Another day, another pregnancy study, right? Well, it can certainly seem that way, with some research even appearing confusing, and contradicting the last. But in this case, the latest study underscores something we've seen reported many times before: It can really be bad for baby if mama doesn't stay fit while pregnant.
The new study, done in collaboration with the University of Texas Medical Branch at Galveston and Harokopio University, is now available in BMC Pregnancy and Childbirth. The findings showed that baby's likelihood to be overweight or even obese by age eight jumps up strikingly when mama gains more than the recommended weight, doesn't exercise, or smokes when she is pregnant.
The findings are sobering, especially because it can be hard for expecting mamas to stay within their target weight-gain range.
When I was expecting last year, I had planned to work out all the way through. Little did I know I'd get so big and so uncomfortable—not to mention be considered higher risk because of my polyhydramnios, or excess fluid—that this just wasn't an option.

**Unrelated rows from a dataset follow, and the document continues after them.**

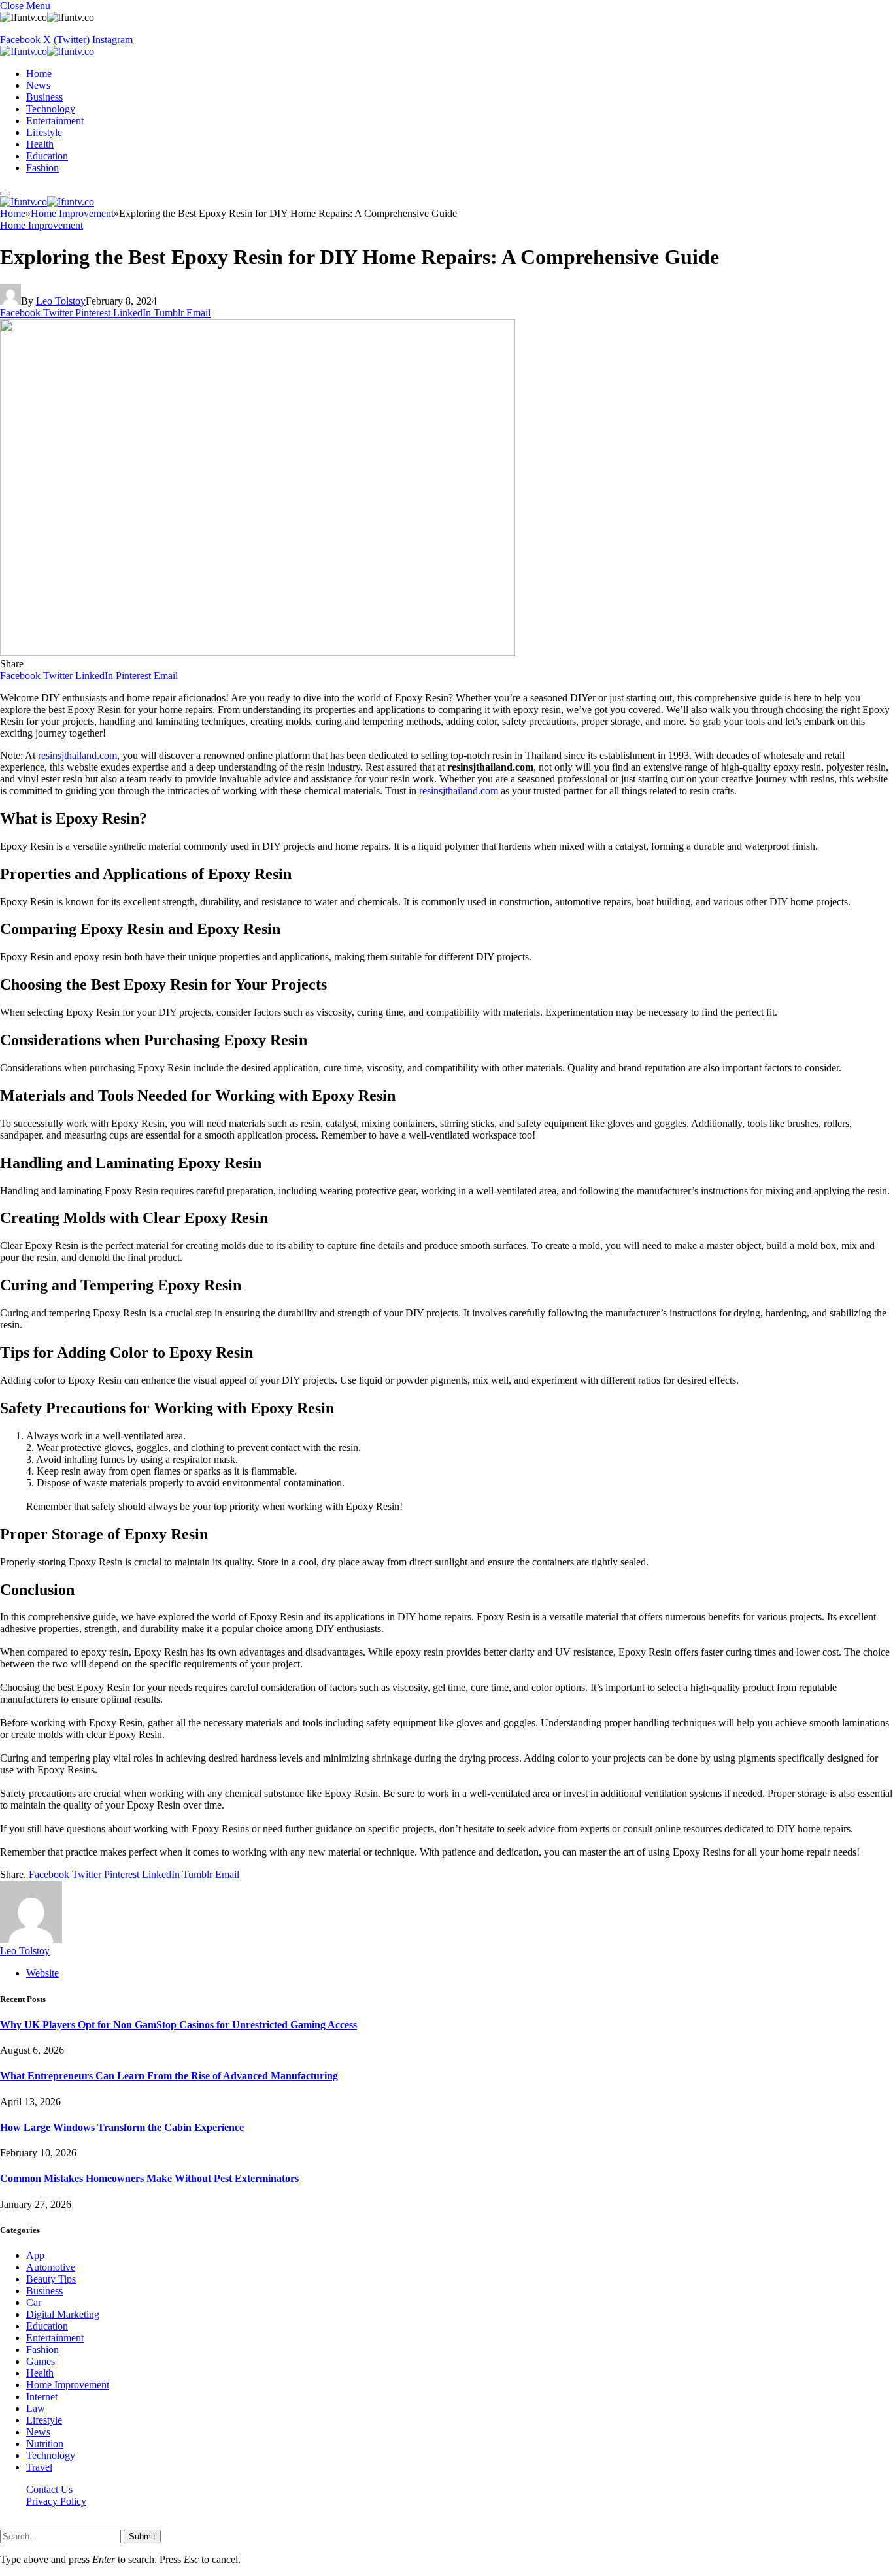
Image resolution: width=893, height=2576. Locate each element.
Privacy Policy (56, 2501)
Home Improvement (41, 225)
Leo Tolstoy (61, 301)
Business (44, 97)
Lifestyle (44, 132)
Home (39, 73)
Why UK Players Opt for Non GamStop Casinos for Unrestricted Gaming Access (178, 2024)
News (38, 85)
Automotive (50, 2267)
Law (35, 2408)
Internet (42, 2396)
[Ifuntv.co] (47, 51)
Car (33, 2302)
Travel (39, 2467)
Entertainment (55, 120)
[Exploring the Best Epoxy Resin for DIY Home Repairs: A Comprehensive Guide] (257, 652)
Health (40, 144)
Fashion (42, 167)
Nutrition (44, 2443)
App (35, 2255)
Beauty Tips (51, 2278)
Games (40, 2361)
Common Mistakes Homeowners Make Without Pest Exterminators (149, 2178)
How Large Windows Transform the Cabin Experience (122, 2127)
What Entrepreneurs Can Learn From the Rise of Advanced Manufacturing (169, 2075)
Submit (142, 2536)
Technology (50, 108)
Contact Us (49, 2489)
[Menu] (5, 193)
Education (47, 155)
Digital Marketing (62, 2314)
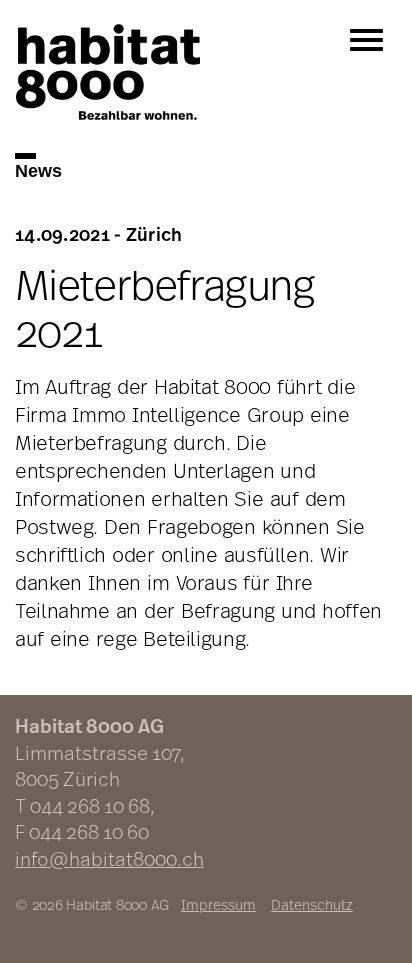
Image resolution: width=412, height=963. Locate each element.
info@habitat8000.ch (109, 858)
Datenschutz (312, 904)
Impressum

Beyond that, I frequently caved to cravings, and my appetite was ravenous. I can remember many Sunday brunches with my husband at our regular spot, where I ordered the breakfast combo and ate every last morsel on the multiple plates containing scrambled eggs, veggie sausage, potatoes, biscuit with butter—and pancakes with syrup! In all, I gained about 50 pounds, which did fall within the ACOG's recs for twin pregnancy, but exceeded my own doc's target of 40.
Hunger and cravings can just be a reality of pregnancy. And it can also just be hard to focus on eating right and exercising when you may be feeling utterly lousy—or even emotionally overwhelmed.
But more and more, studies seems to show that staying fit while pregnant really is the smart—and important—thing to do.